ARM recap and OS basics

Since there are some great tutorials on ARM assembly and reverse engineering in general out there, I will only add some points I assume important for understanding ROP chaining.

If you worked through Azerias great ARM Assembly Labs you are well equipped for this series! Actually, I assume you worked through them. In the next post I will use the TCP connectback shellcode, she explained here, since I will not develop my own during this series.

Leaf and non-leaf functions

Consider the following source:

int leaf(int a){
        return a+5;
int nonleaf(int a){
        return leaf(a+2);

Since nonleaf() calls leaf(), it is considered a non-leaf function. The difference is important since they differ in the epiloge:

leaf vs nonleaf function

Functions in ARM are called using the branch with link (BL) instruction, which loads PC+4 into LR and then branches off by loading the address of the called function into PC. The called function can then use BX LR to return to the caller. But think about a function which itself calls a function. The called function has to preserve LR on the stack using PUSH {FP, LR} and POP {FP, PC}, see nonleaf() in the example above), since it will be overwritten when bl leaf is called. Leaf functions, ones which do not call other functions, do not need to preserve LR, since it will not be overwritten.

The classic stack overflow overwrites the saved LR and hijacks the execution flow, when the saved LR is restored into PC, to return to the caller. If we want to exploit leaf-functions, we have to overwrite the stack until we reach the nonleaf surrounding the leaf function and hijack the execution flow from there.

Summary: leaf and non-leaf function differ in their prologue an epilogue. We'll need to handle BX LR instructions in a special way, more on that in the following post. For the following simple example we can ignore that.

Try to get the basic idea of ROP chains using the following simple example and use the next post as an in-depth explanation.

ROP theory

Under the assumption that we could hijack the process execution flow, what next? Many modern CPUs and operating systems try to make the world a little harder for an attacker, who gained control over the process execution flow, by implementing countermeasures like DEP and ASLR.

In a process protected by DEP (Data Execution Prevention) - there shouldn't be any part which is executable and writeable at the same time: Libraries and .text segments have only read and execute permissions (r-x), .data, stack and heap are read and write only (rw-).

In the case of a buffer overflow an attacker is able to write more data then expected by the developers into a buffer located either on the stack or the heap - into memory regions which are only (rw-). Therefore an attacker can inject his own code into the process, but neither can hijack the execution flow nor execute arbitary commands, like shellcode. By using a technique called ROP – Return Oriented Programming – an attacker nontheless can gain back many possibilies, we lust due to DEP. The following sections will expain how.

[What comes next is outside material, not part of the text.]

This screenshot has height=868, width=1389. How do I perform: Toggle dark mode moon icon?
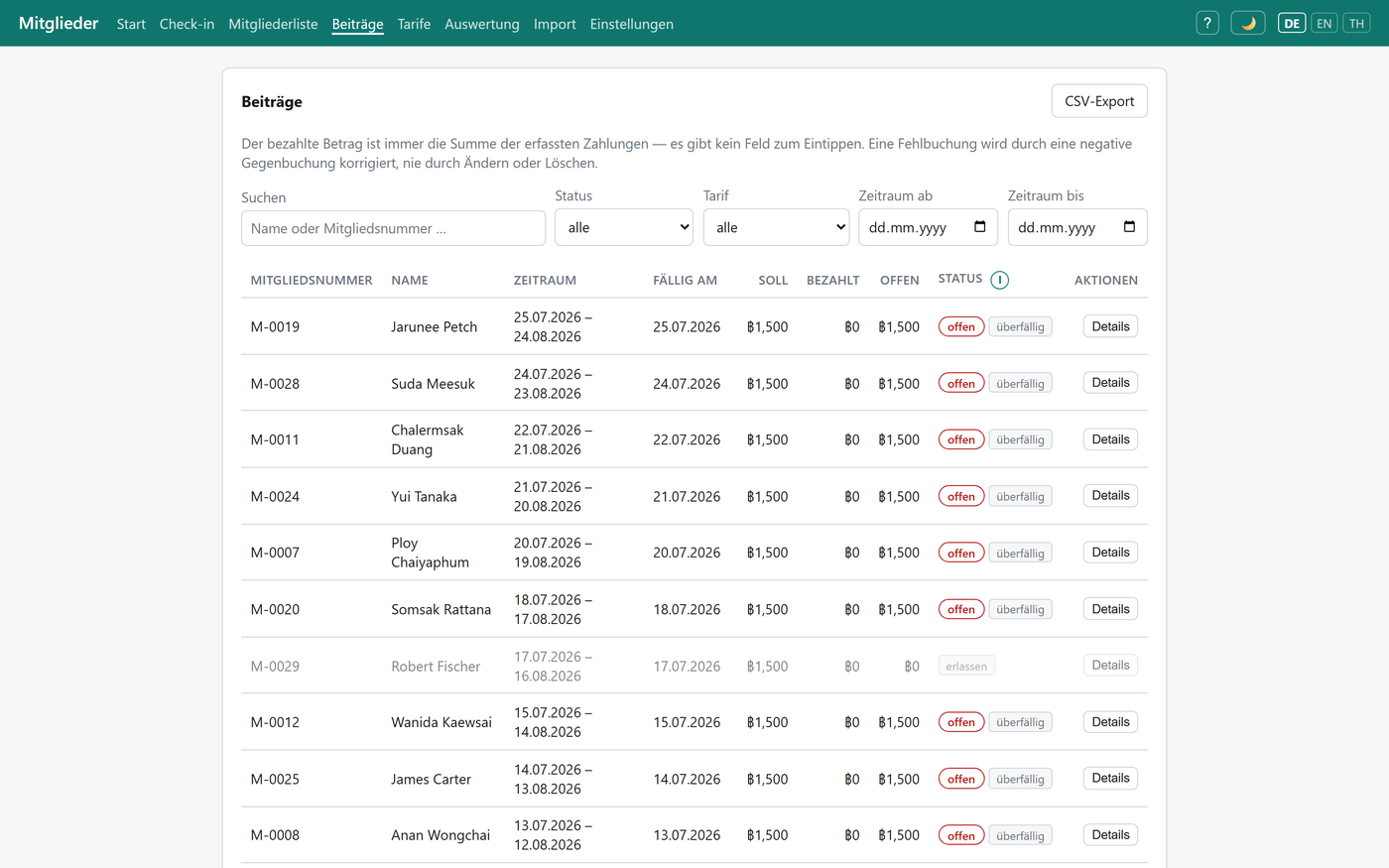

The basic idea of ROP: search in executable sections of the vulnerable binary (.text, mapped libraries) to find gadgets. A gadget consist of any number of instructions, which the last one let us further control the execution flow (e.g. chain multiple gadgets, therefore let's call them chaining instructions). The other instructions or parts of the gadget will help us to fullfill – step by step – our main goal. If your goal is complex, the ROP chain can get pretty long.

In this blog post series we will achieve two separate goals using ROP chains:

  • execute system('/bin/sh') (this post)
  • regain back a executeable stack region and execute our own shellcode (next post)

In my imagination gadgets are little functions which do have side effects on other gadgets and whose "parameters" are passed – if needed – on the stack. The ROP artists task is to orchestrate the gadgets in a way that

  • the chain is small
  • the side effects are used and combined wisely
  • the side effects are minimal
  • the goal is achieved

Some words on ROP and dependency on library and binary versions: Using gadgets out of libraries and the binary, makes the ROP chain dependable on the used versions and compiler optimization. If the target is going to be an embedded systems that's not problem at all, since the exact same firmware is written on thousands of devices.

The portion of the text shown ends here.